WRITTEN EXERCISE => Present the entries below as a numbered list, from the first line through the line containing "My Account (698, 12)", inclusive. Omit any blank lines.

(Raw entries)
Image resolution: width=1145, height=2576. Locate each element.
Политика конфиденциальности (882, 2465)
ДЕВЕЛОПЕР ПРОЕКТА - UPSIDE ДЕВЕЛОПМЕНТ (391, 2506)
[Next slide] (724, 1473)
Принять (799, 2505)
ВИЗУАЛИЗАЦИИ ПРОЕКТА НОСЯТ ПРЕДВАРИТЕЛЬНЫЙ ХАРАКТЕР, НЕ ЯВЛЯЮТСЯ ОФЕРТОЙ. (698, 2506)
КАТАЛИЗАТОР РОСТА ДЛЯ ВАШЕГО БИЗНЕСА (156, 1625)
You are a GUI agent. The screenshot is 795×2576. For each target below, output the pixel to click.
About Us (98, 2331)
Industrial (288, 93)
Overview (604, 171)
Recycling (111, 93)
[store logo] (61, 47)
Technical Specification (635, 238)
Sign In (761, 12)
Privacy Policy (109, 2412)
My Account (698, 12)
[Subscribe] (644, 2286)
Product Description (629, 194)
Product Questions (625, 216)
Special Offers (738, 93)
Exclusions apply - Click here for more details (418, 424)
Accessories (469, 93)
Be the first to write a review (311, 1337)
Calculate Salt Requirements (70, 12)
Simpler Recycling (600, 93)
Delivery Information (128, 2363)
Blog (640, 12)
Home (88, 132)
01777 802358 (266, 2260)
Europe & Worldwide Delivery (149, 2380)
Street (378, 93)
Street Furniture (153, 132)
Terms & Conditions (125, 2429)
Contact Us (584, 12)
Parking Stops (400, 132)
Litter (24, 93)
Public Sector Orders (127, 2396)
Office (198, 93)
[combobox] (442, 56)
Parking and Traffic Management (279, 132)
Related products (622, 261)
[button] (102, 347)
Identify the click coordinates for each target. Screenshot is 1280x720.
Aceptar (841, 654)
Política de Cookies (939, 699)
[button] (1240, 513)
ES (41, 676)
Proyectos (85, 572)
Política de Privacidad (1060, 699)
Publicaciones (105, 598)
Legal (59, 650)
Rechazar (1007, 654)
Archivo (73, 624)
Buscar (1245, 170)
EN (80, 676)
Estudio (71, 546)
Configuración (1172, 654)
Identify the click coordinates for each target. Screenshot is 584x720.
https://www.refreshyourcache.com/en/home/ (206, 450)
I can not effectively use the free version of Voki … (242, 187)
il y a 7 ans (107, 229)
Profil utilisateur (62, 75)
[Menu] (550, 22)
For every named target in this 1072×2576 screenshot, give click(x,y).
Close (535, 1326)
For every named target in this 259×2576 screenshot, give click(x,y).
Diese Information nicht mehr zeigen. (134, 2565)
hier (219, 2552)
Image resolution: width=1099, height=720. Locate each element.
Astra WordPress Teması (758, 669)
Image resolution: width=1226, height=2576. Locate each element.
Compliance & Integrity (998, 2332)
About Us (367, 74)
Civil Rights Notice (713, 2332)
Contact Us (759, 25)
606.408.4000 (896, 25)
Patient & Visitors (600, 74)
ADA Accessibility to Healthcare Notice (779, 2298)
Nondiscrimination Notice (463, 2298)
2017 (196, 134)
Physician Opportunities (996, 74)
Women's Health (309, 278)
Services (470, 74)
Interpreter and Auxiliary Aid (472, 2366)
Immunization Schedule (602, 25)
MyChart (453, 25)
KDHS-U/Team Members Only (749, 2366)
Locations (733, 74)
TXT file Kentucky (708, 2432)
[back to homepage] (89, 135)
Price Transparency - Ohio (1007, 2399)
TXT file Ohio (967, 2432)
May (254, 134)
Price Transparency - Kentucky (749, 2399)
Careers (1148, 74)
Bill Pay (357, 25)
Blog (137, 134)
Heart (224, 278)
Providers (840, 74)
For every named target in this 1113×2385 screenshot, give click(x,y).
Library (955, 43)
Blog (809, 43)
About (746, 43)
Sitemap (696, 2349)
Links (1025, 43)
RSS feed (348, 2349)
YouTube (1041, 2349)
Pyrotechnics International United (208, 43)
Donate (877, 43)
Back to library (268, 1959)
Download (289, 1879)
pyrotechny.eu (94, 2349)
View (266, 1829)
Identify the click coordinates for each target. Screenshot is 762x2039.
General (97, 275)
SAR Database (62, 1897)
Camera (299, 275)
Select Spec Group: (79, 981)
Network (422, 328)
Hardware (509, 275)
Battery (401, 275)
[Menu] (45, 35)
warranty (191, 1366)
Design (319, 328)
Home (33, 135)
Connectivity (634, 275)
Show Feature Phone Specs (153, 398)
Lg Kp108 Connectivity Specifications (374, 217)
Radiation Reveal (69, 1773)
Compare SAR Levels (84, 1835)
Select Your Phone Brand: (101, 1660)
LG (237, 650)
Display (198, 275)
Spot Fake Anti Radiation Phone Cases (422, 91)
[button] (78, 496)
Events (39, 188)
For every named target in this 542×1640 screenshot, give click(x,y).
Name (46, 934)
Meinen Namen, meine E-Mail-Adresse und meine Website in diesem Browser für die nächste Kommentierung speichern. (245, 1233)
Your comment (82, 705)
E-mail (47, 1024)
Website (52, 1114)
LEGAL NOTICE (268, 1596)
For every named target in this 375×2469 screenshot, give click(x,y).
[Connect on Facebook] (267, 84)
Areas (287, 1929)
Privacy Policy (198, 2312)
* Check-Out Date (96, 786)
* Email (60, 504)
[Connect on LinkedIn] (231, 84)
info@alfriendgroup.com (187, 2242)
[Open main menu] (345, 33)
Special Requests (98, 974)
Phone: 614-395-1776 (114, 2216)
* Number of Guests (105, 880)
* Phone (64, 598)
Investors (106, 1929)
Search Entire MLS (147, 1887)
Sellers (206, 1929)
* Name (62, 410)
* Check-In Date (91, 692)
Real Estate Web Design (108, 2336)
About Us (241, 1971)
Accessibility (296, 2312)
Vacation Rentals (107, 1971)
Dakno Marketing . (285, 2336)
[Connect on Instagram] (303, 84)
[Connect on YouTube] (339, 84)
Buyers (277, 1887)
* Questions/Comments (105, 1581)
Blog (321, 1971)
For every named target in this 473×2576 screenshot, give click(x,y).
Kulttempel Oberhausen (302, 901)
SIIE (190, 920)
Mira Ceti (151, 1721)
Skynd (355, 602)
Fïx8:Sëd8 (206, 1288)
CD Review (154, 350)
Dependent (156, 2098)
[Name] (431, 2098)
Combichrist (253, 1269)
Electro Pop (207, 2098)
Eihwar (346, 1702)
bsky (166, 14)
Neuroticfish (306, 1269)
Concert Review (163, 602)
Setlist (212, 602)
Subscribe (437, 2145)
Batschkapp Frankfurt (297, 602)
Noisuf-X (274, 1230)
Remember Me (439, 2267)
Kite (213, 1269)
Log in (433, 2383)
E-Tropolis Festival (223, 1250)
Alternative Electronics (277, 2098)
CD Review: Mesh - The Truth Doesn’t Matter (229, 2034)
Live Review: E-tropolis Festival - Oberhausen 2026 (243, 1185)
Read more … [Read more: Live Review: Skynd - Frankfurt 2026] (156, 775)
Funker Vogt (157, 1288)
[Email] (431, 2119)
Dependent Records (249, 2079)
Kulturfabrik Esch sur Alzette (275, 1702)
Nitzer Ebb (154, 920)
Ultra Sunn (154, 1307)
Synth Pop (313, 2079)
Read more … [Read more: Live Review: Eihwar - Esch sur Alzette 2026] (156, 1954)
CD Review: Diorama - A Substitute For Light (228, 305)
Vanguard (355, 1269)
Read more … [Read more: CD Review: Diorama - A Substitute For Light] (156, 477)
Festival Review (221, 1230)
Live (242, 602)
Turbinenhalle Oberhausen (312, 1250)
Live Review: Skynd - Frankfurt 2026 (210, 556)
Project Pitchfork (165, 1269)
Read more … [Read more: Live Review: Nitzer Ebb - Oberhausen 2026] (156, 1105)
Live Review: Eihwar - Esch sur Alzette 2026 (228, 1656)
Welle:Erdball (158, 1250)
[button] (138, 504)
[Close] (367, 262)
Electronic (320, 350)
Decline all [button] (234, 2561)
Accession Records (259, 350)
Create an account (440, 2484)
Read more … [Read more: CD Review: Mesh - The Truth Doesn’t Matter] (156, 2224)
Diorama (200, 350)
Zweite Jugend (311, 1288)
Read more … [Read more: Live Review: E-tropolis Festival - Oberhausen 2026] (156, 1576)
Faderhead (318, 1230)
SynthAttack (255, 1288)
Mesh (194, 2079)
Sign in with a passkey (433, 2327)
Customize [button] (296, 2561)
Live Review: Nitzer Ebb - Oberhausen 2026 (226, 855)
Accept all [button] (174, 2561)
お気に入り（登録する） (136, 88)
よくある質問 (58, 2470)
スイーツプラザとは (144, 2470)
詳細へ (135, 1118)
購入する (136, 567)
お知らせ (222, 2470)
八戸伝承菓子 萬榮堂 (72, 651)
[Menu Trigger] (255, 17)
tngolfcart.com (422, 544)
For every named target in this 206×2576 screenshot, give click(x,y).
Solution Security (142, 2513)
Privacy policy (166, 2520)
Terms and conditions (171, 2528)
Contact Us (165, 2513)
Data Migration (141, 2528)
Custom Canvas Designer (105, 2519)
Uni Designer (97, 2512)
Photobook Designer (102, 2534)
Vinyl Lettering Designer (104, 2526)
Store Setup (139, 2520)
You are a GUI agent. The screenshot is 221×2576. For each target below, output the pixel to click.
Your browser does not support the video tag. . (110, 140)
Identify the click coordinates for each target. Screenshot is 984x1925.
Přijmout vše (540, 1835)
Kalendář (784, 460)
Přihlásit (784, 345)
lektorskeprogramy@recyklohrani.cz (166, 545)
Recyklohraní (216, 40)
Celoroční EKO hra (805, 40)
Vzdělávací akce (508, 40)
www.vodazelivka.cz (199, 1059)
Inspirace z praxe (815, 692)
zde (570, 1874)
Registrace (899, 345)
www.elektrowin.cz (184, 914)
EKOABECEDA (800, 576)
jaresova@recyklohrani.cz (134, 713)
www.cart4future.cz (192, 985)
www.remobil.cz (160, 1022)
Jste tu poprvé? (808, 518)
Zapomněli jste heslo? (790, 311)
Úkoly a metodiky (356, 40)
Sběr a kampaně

TASK OUTPUT =>
1. Image resolution: width=1145, height=2576. Locate each element.
2. Политика конфиденциальности (882, 2465)
3. ДЕВЕЛОПЕР ПРОЕКТА - UPSIDE ДЕВЕЛОПМЕНТ (391, 2506)
4. [Next slide] (724, 1473)
5. Принять (799, 2505)
6. ВИЗУАЛИЗАЦИИ ПРОЕКТА НОСЯТ ПРЕДВАРИТЕЛЬНЫЙ ХАРАКТЕР, НЕ ЯВЛЯЮТСЯ ОФЕРТОЙ. (698, 2506)
7. КАТАЛИЗАТОР РОСТА ДЛЯ ВАШЕГО БИЗНЕСА (156, 1625)
8. You are a GUI agent. The screenshot is 795×2576. For each target below, output the pixel to click.
9. About Us (98, 2331)
10. Industrial (288, 93)
11. Overview (604, 171)
12. Recycling (111, 93)
13. [store logo] (61, 47)
14. Technical Specification (635, 238)
15. Sign In (761, 12)
16. Privacy Policy (109, 2412)
17. My Account (698, 12)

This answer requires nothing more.